Panthea, Cyrus, and Araspas
Laurent de La Hyre·1631-34
Historical Context
Laurent de La Hyre's Panthea, Cyrus, and Araspas depicts an episode from Xenophon's Cyropaedia, a classical text popular among educated Parisians. La Hyre was among the founders of the French Royal Academy in 1648 and helped establish the intellectual framework for French classical painting. This early work from the 1630s shows his developing classicism before the full influence of Poussin transformed Parisian taste.
Technical Analysis
The oil-on-canvas painting demonstrates La Hyre's emerging classical style with its balanced composition and clear, rational spatial organization.

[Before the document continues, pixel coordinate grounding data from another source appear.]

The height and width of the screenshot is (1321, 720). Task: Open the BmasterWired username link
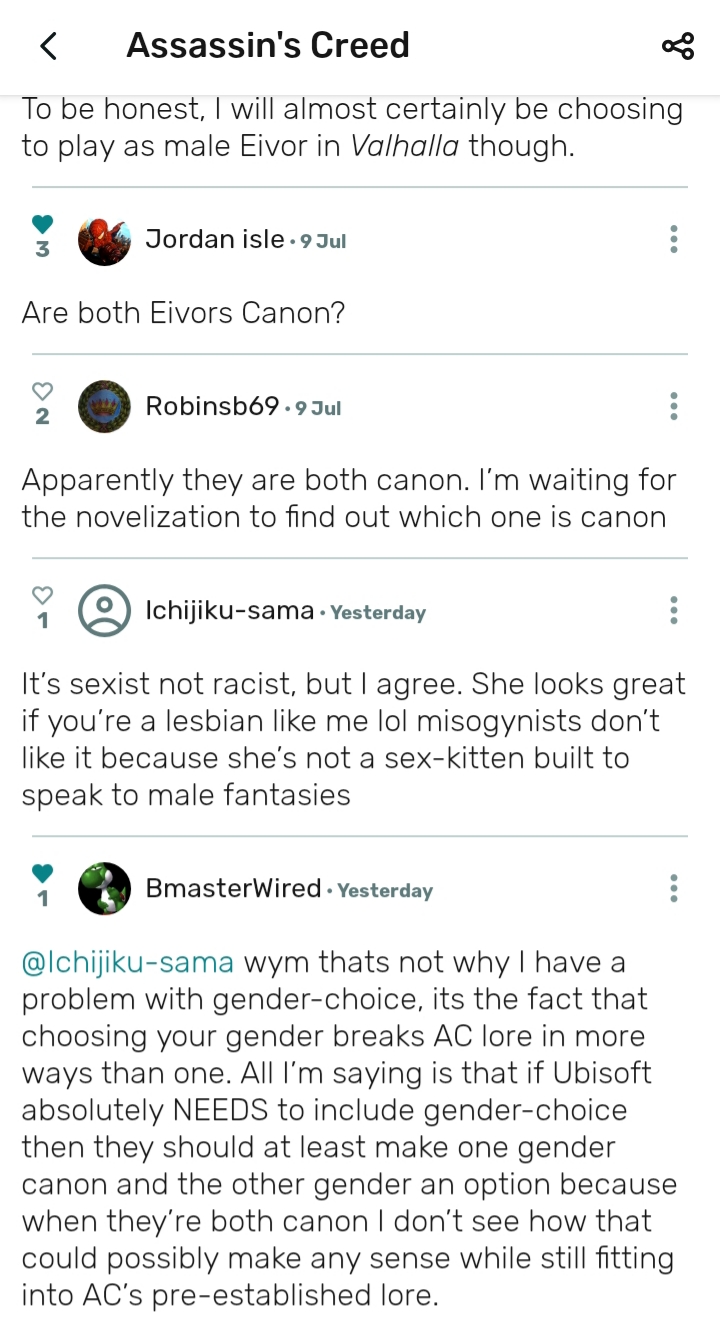[x=234, y=888]
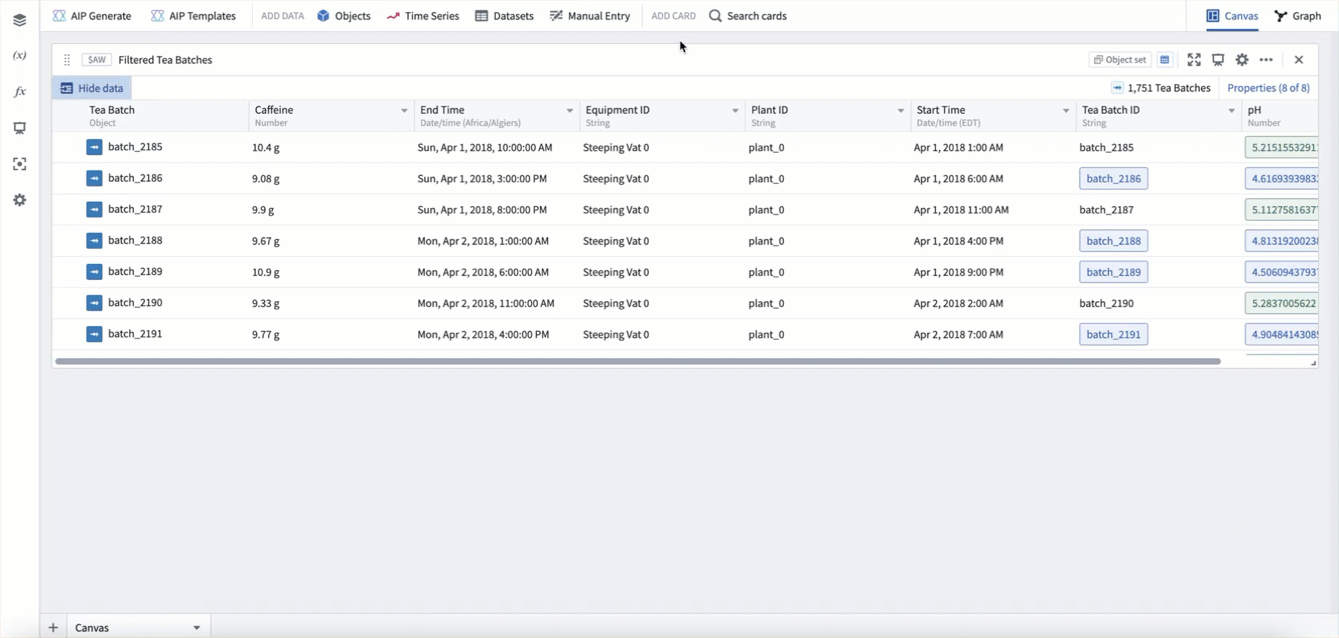
Task: Open the Caffeine column dropdown arrow
Action: 404,111
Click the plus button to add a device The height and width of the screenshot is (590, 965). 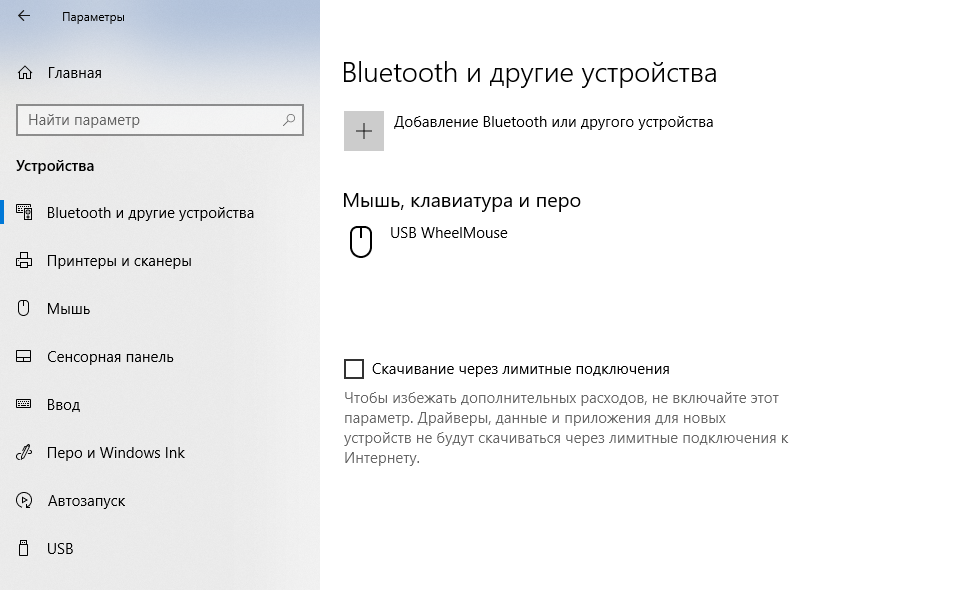(364, 131)
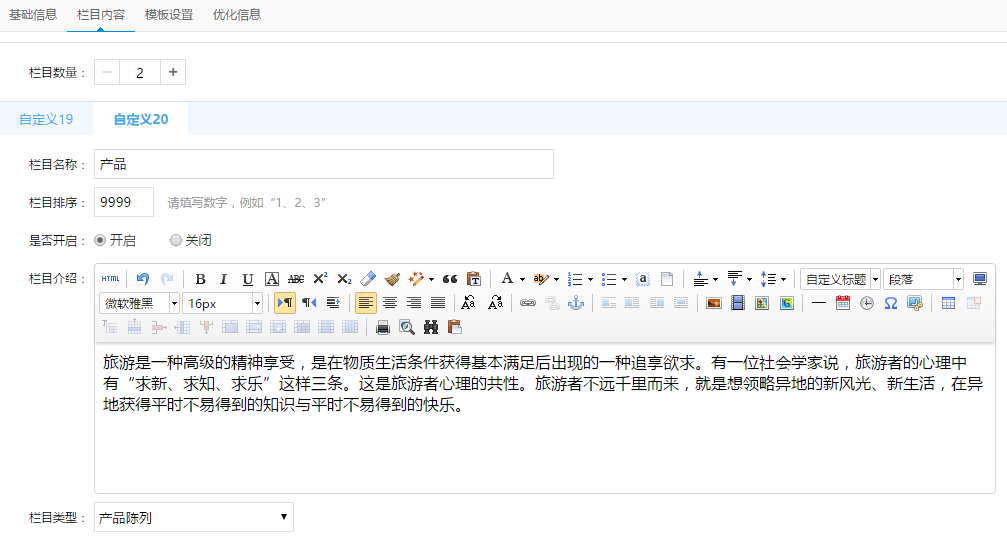Decrease column count with the minus button
Viewport: 1007px width, 541px height.
point(107,73)
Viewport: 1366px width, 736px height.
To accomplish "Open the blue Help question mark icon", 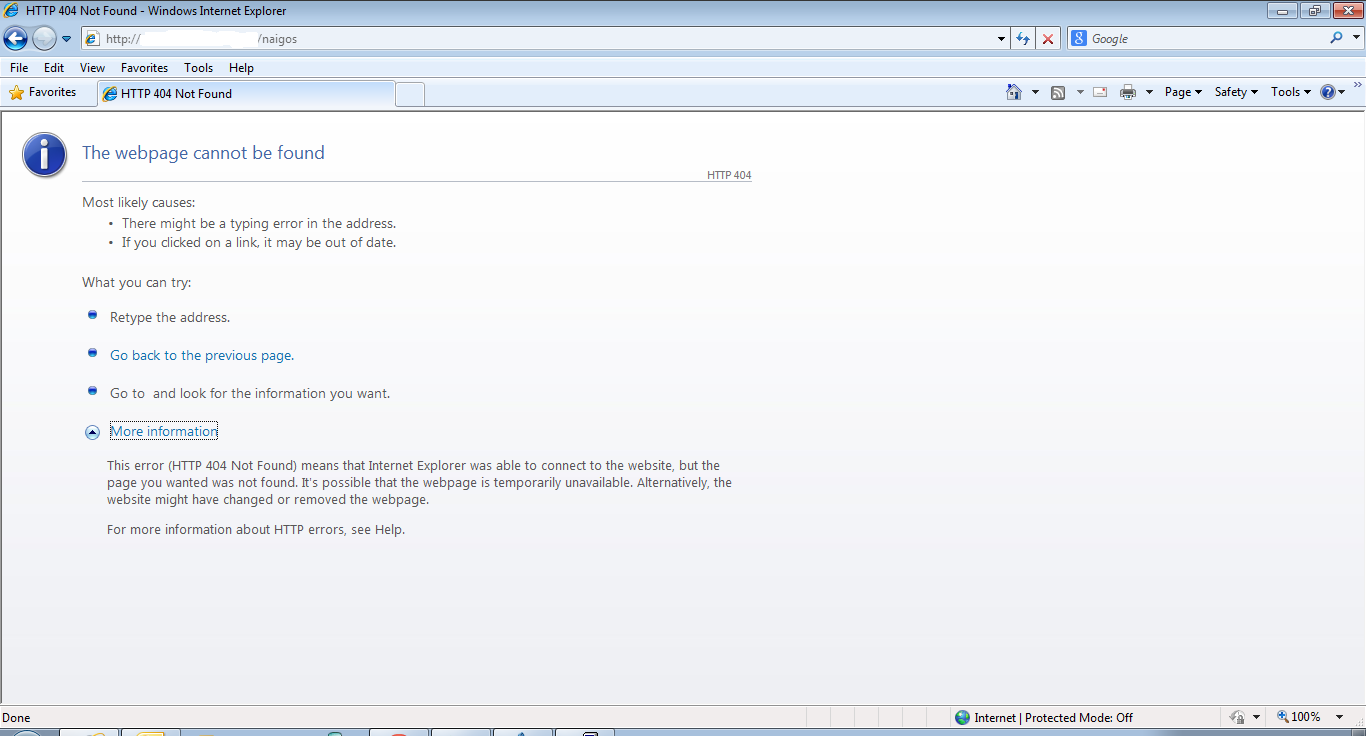I will (1328, 92).
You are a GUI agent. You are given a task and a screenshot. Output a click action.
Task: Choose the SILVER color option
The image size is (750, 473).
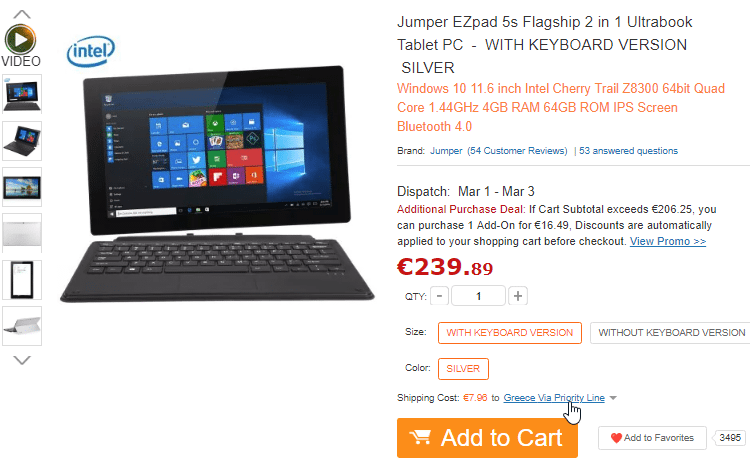[x=463, y=369]
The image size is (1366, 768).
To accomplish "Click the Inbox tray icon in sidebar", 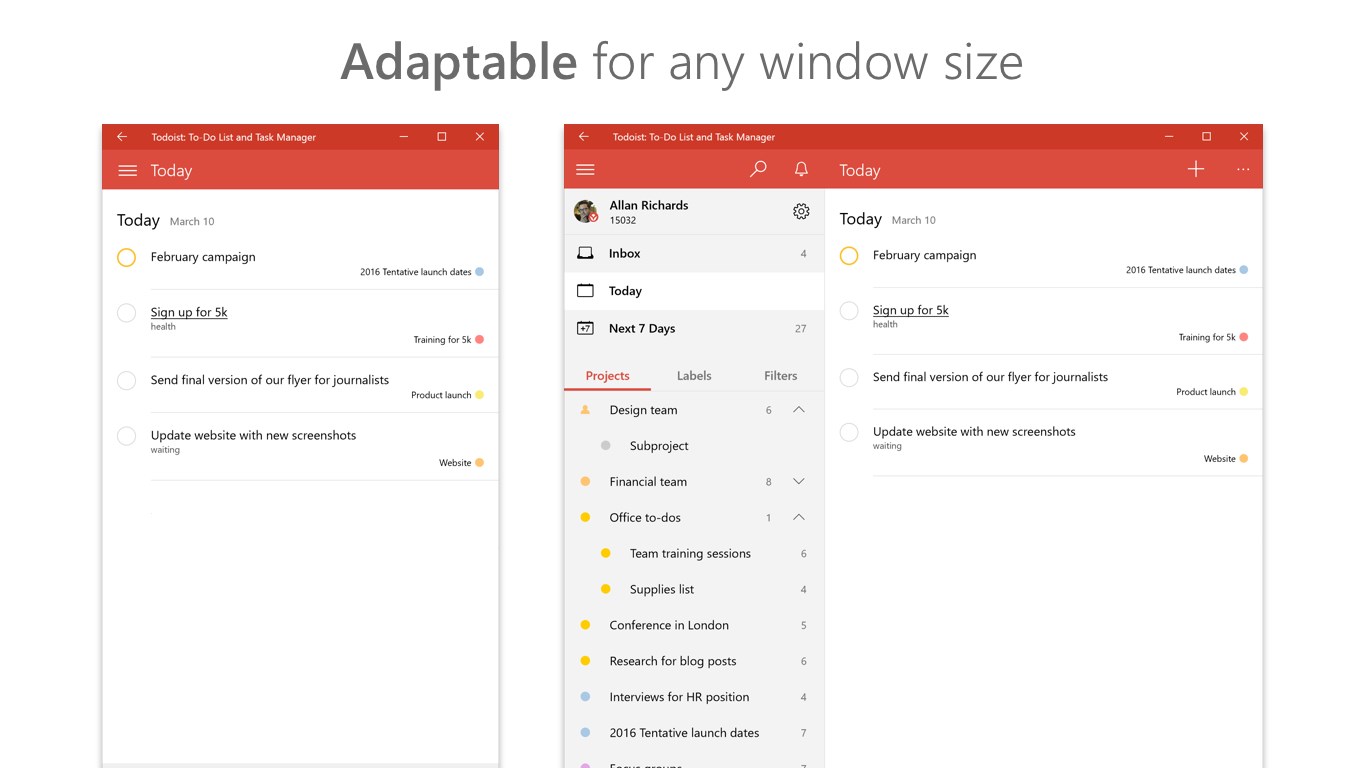I will click(x=585, y=253).
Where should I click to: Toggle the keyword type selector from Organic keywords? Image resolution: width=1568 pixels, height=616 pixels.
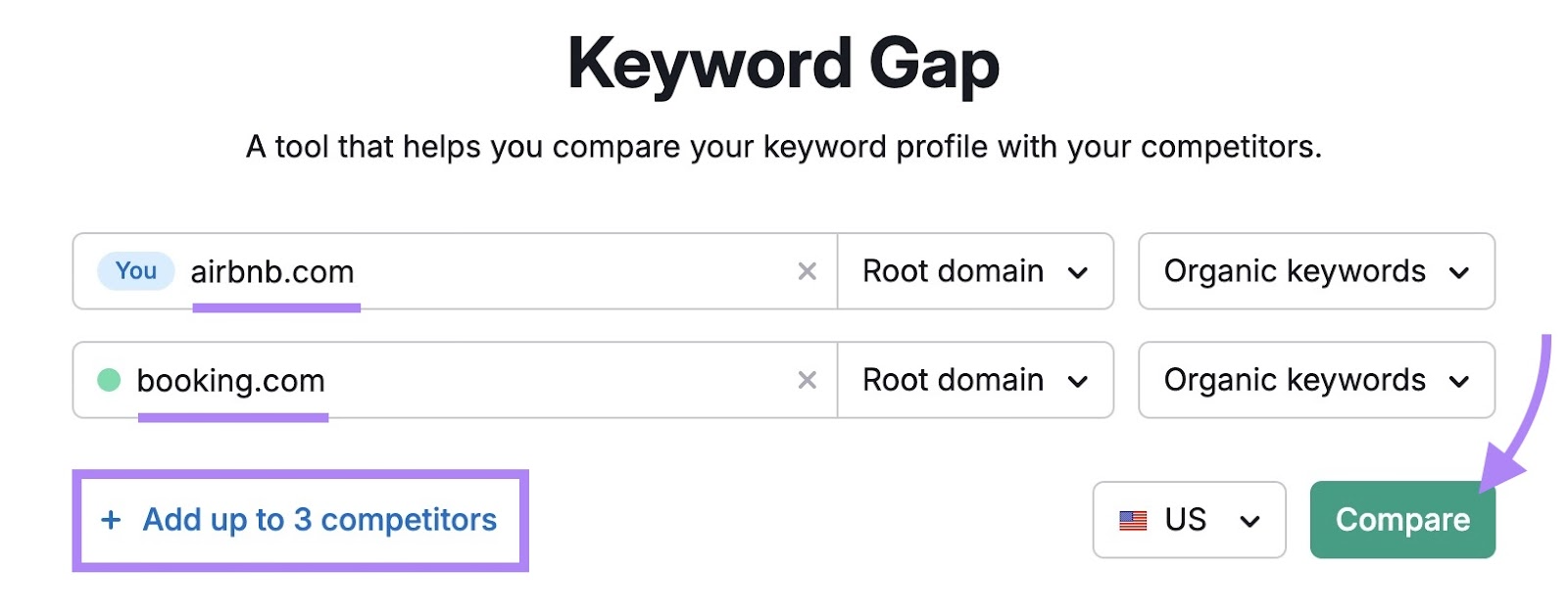tap(1315, 271)
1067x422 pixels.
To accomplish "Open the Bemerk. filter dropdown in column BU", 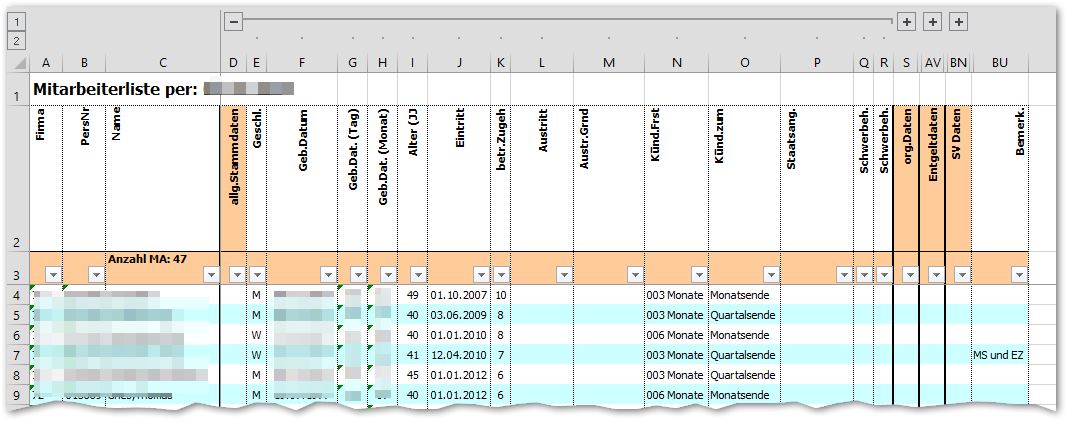I will coord(1018,274).
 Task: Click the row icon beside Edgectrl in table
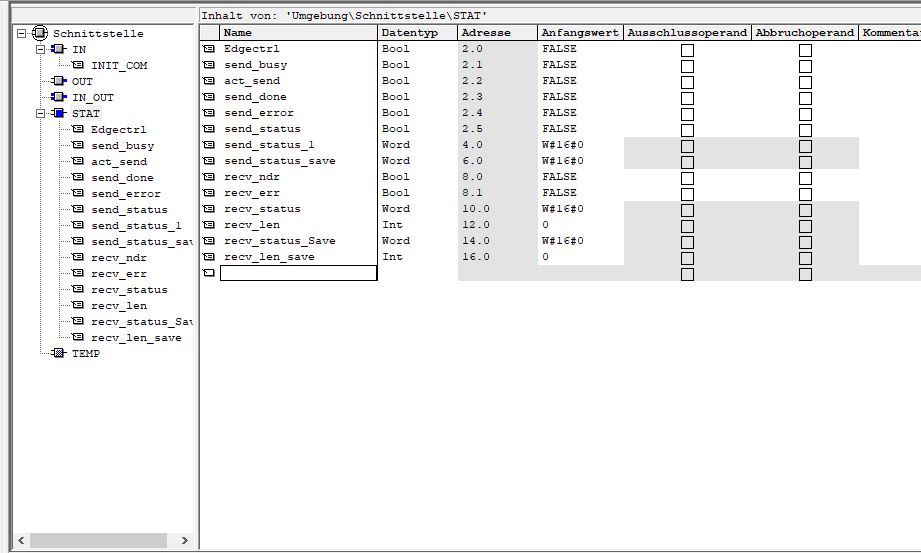tap(209, 49)

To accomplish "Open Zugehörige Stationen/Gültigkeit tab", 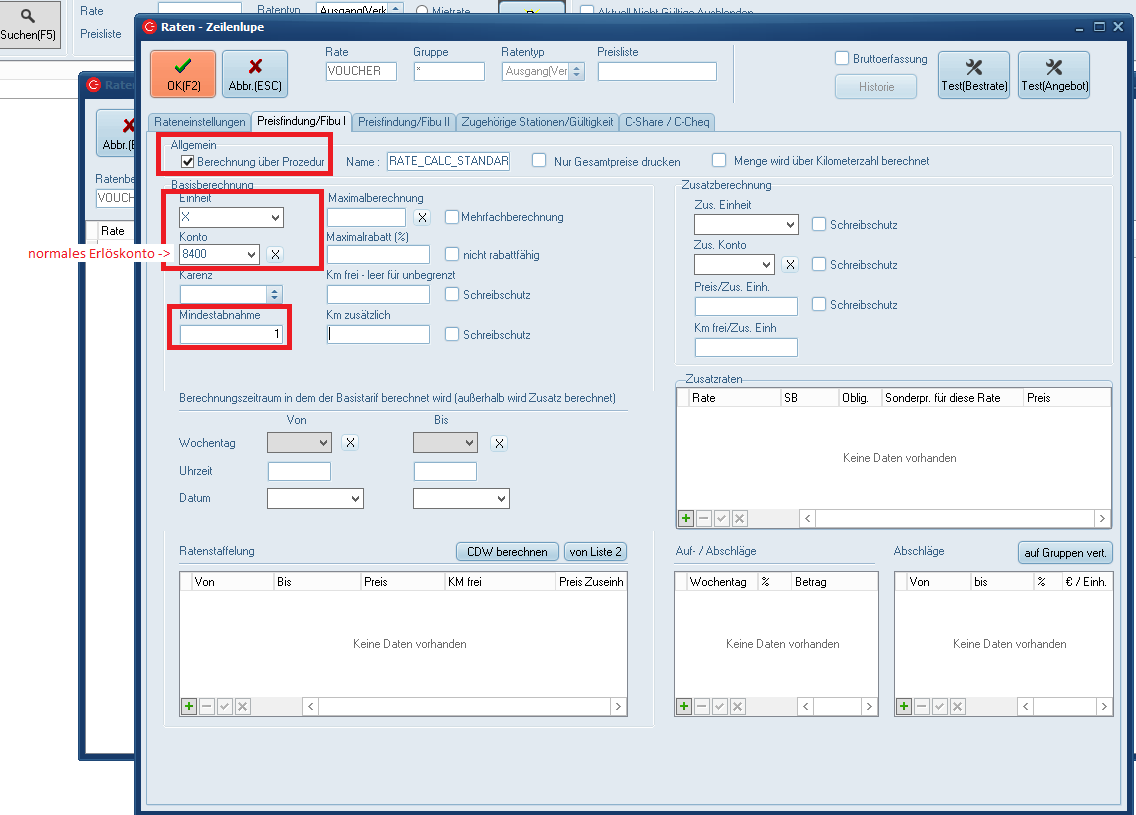I will coord(538,122).

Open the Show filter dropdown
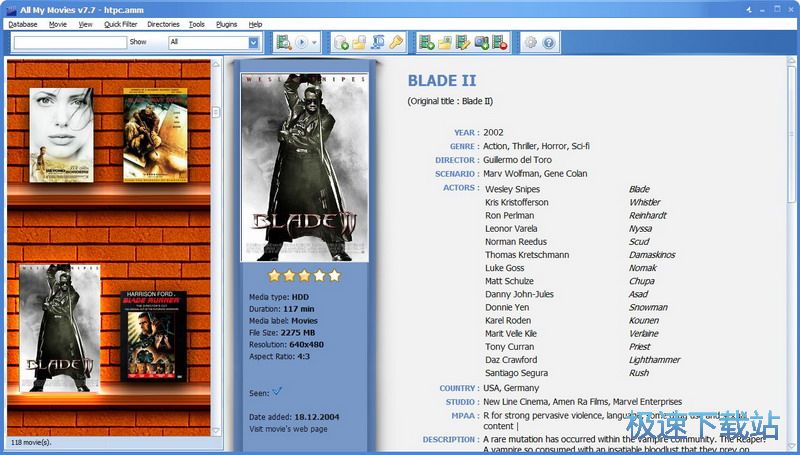click(254, 42)
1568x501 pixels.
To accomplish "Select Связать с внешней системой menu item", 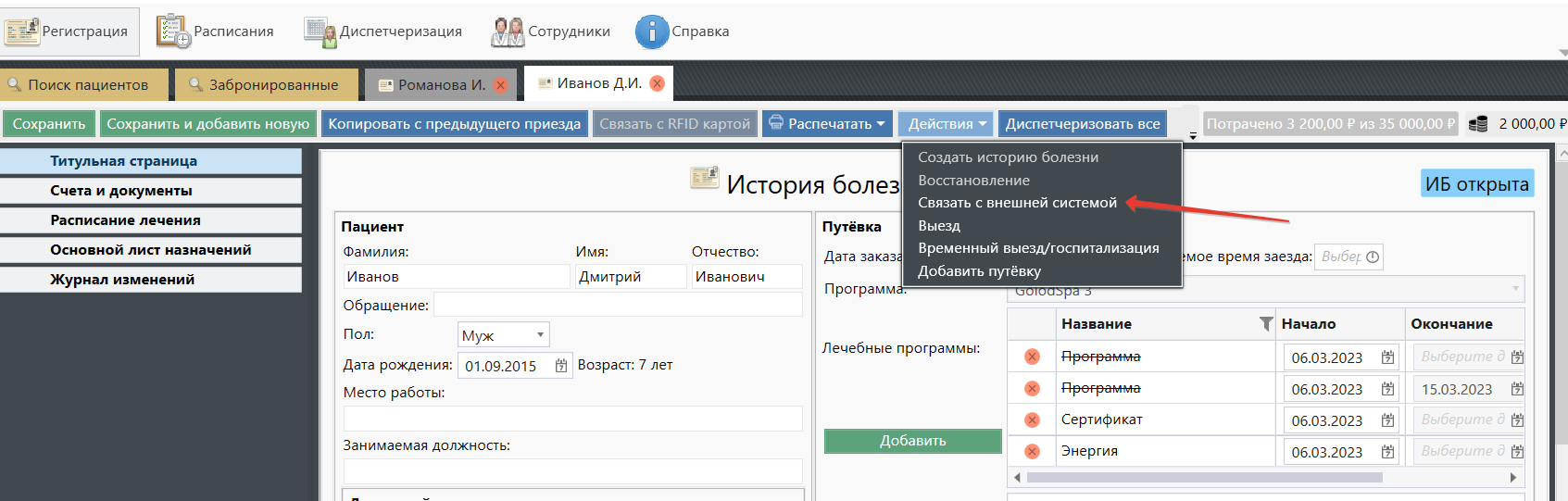I will pyautogui.click(x=1017, y=203).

The palette features the warm tonalities and precise drapery rendering characteristic of Parisian painting before the ascendancy of Poussin's cooler classicism.
Provenance
Art market, Germany [according to Paris 1982, no. 31]. Sold at a public sale, Milan, to Ettore Viancini, Venice [letter of August 24, 1976 from Pierre Rosenberg to Patrice Marandel and note of conversation of Susan Wise with Patrice Marandel in curatorial file]; sold by Viancini to Gilberto Algranti, Milan and London [according to letter and note cited above]; sold by Algranti to Silvano Lodi, Campione d’Italia, and Bruno Meissner, Zurich, 1973 [according to letter and note cited above], passed solely into Meissner’s possession [letter from Bruno Meissner to Susan Wise dated May, 1981 in curatorial file]; sold by Meissner to Art Institute, 1976.